What is required - The range to repeat runs from the line with "Where should I" to the last line below, both ends included; give it exactly and without pictures.

Saved data entries:
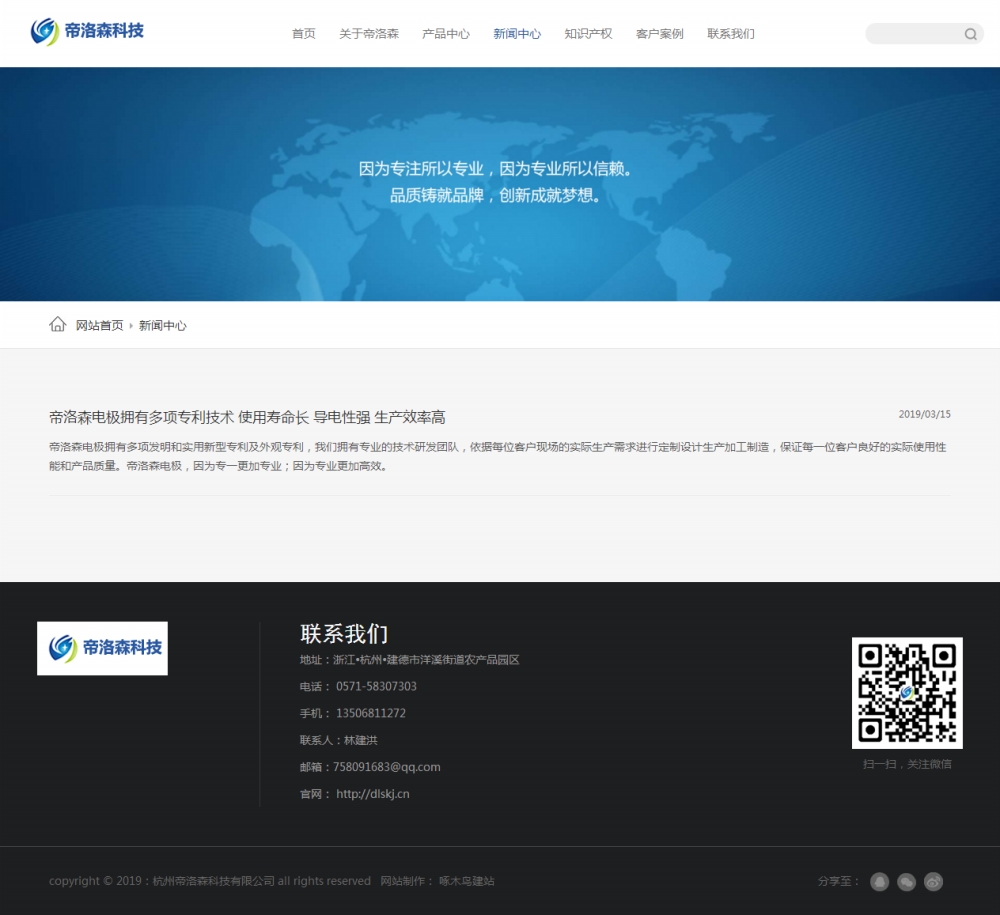
Task: Open the 关于帝洛森 menu item
Action: pos(368,34)
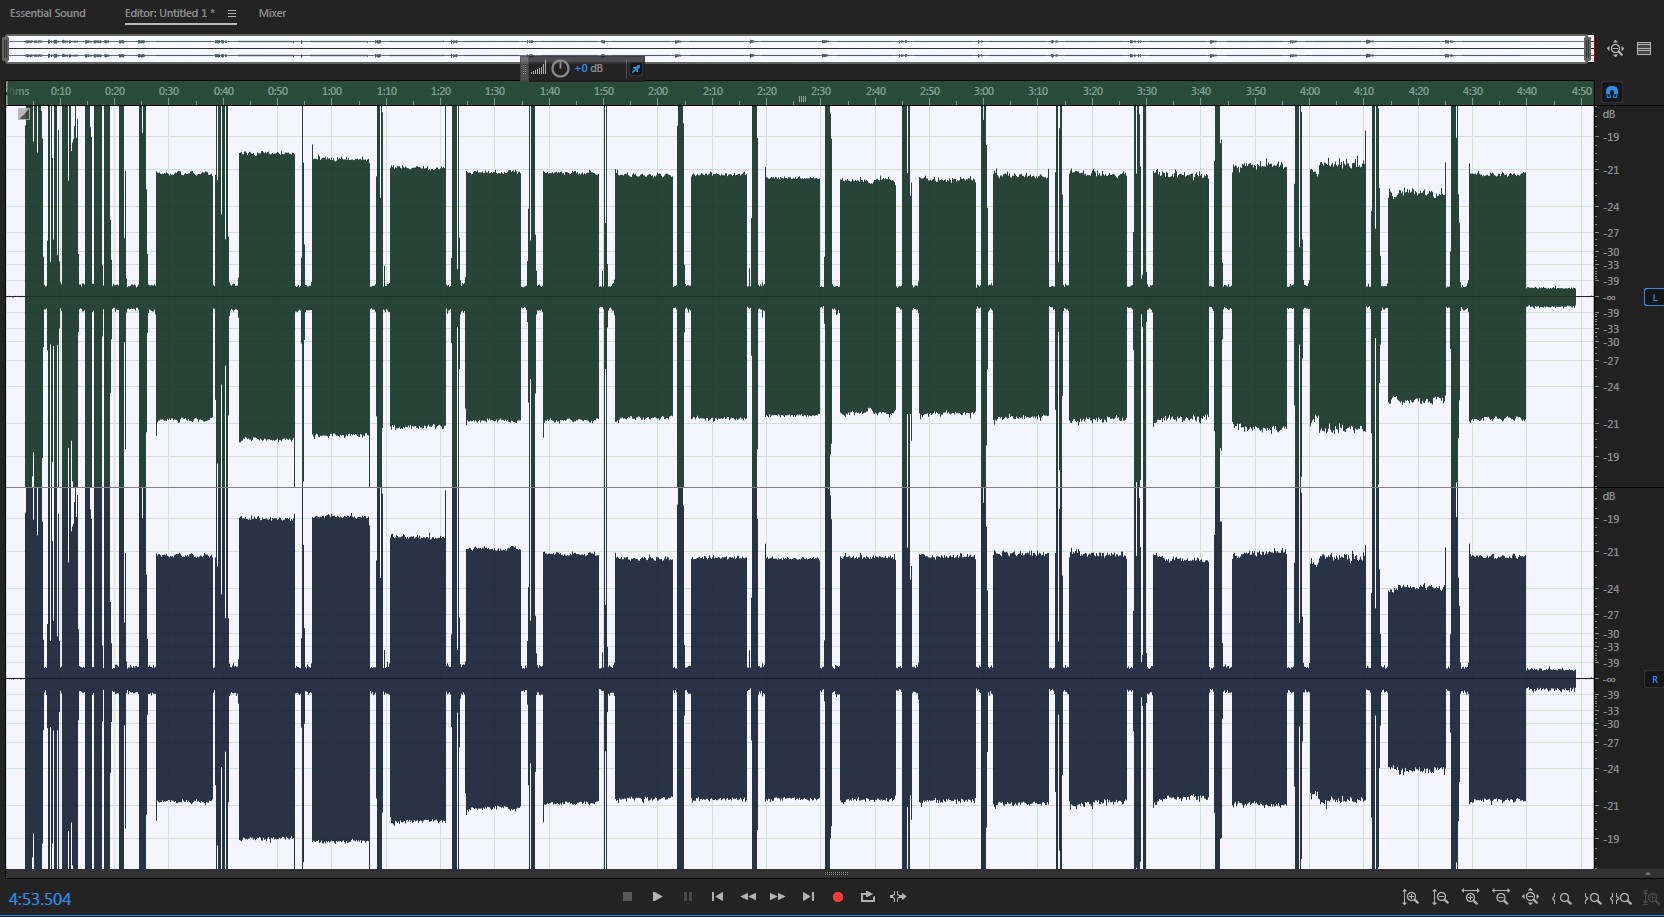Open the Editor panel hamburger menu
The width and height of the screenshot is (1664, 917).
232,14
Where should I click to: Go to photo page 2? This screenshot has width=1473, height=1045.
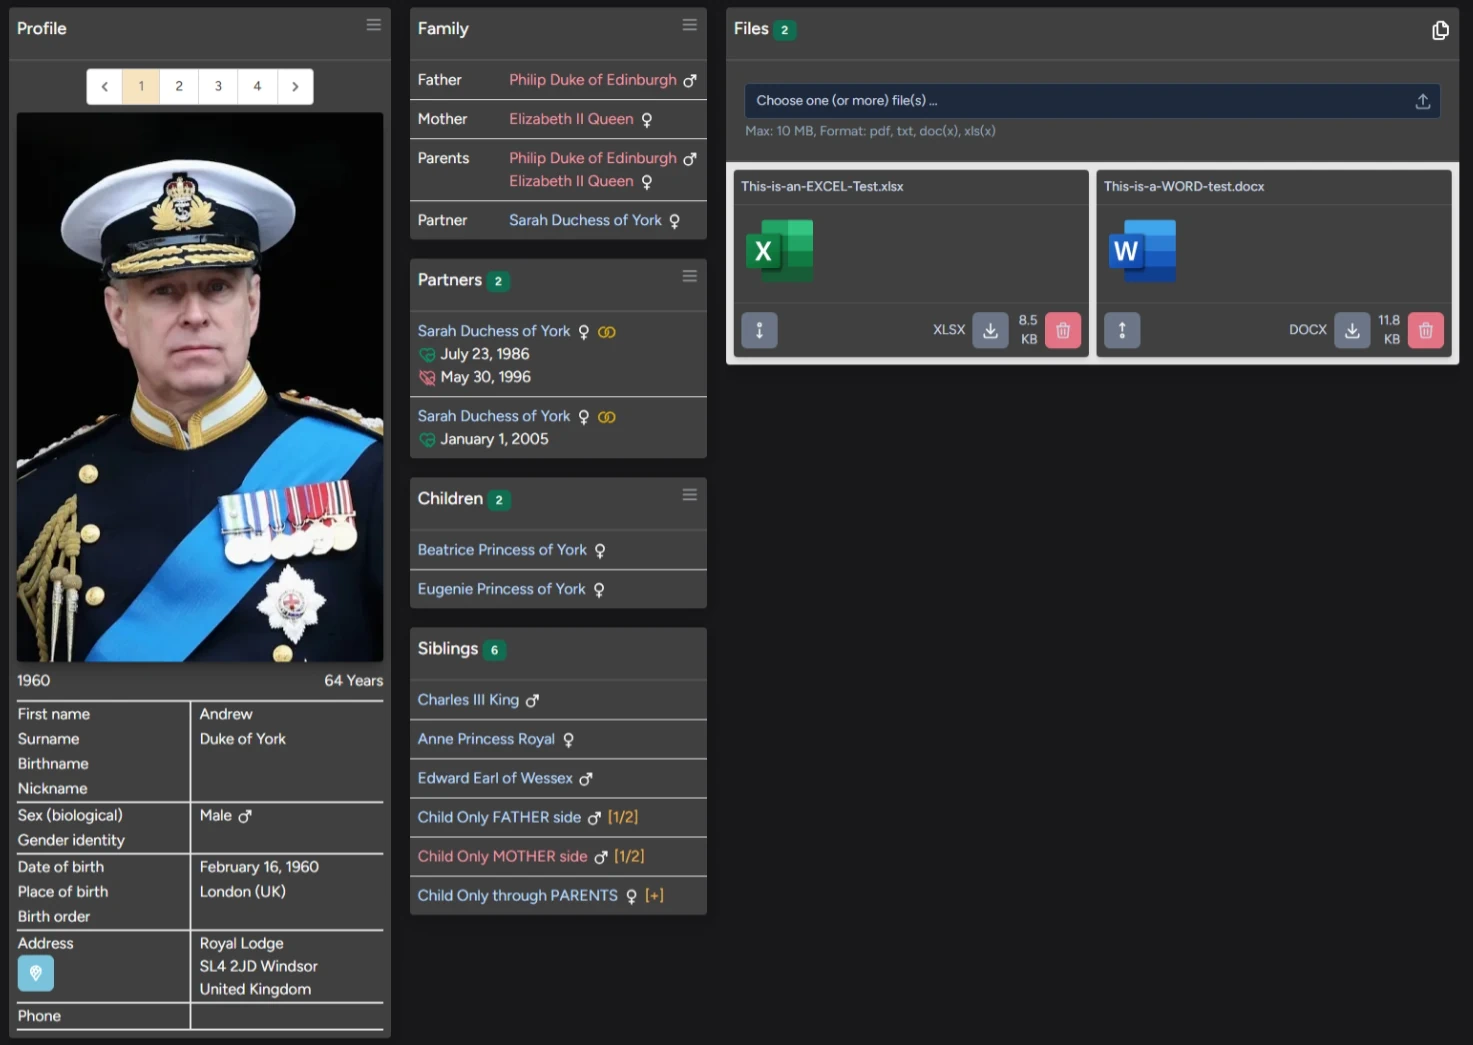pyautogui.click(x=179, y=87)
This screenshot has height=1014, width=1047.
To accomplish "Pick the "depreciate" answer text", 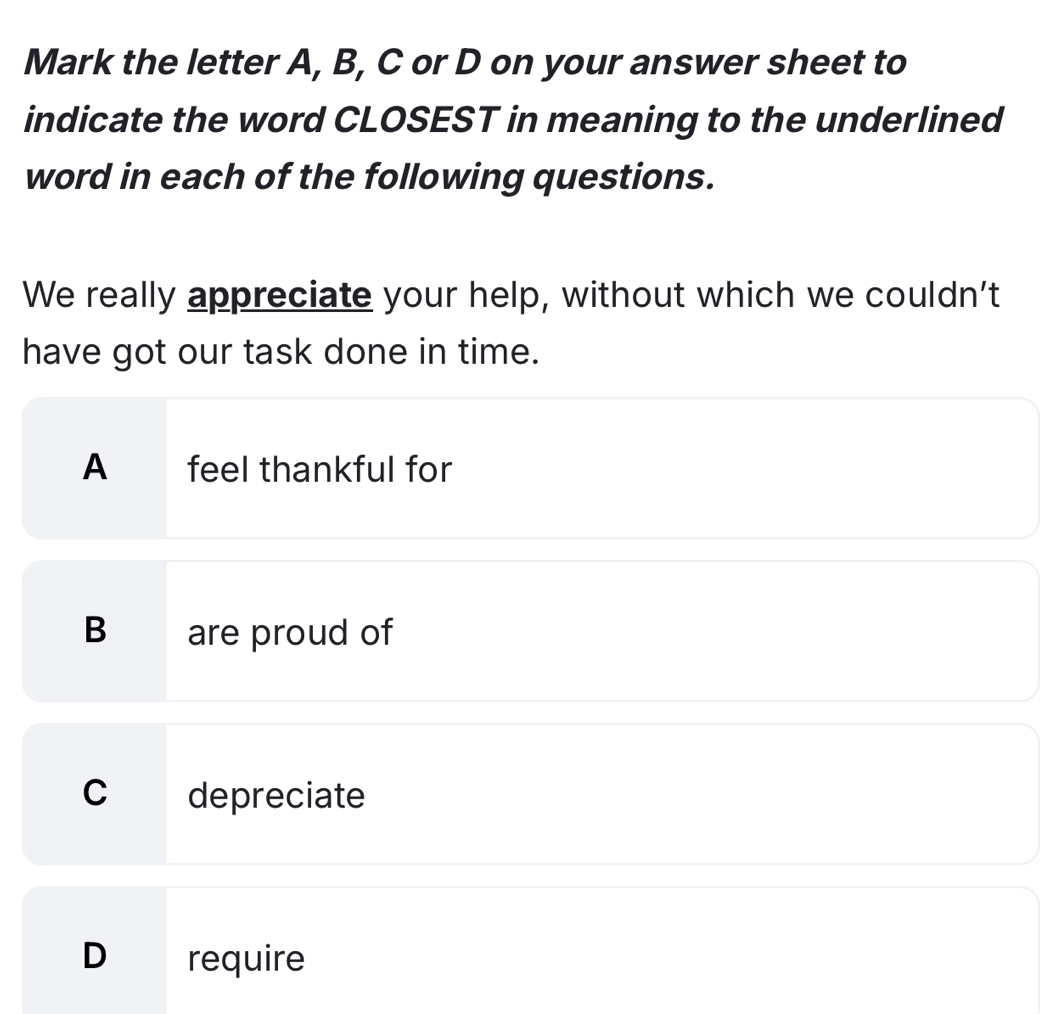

Result below -
Where should I click to: Go to photo page 2? This screenshot has width=1473, height=1045.
pyautogui.click(x=179, y=87)
This screenshot has height=1014, width=1047.
To accomplish "Pick the "depreciate" answer text", 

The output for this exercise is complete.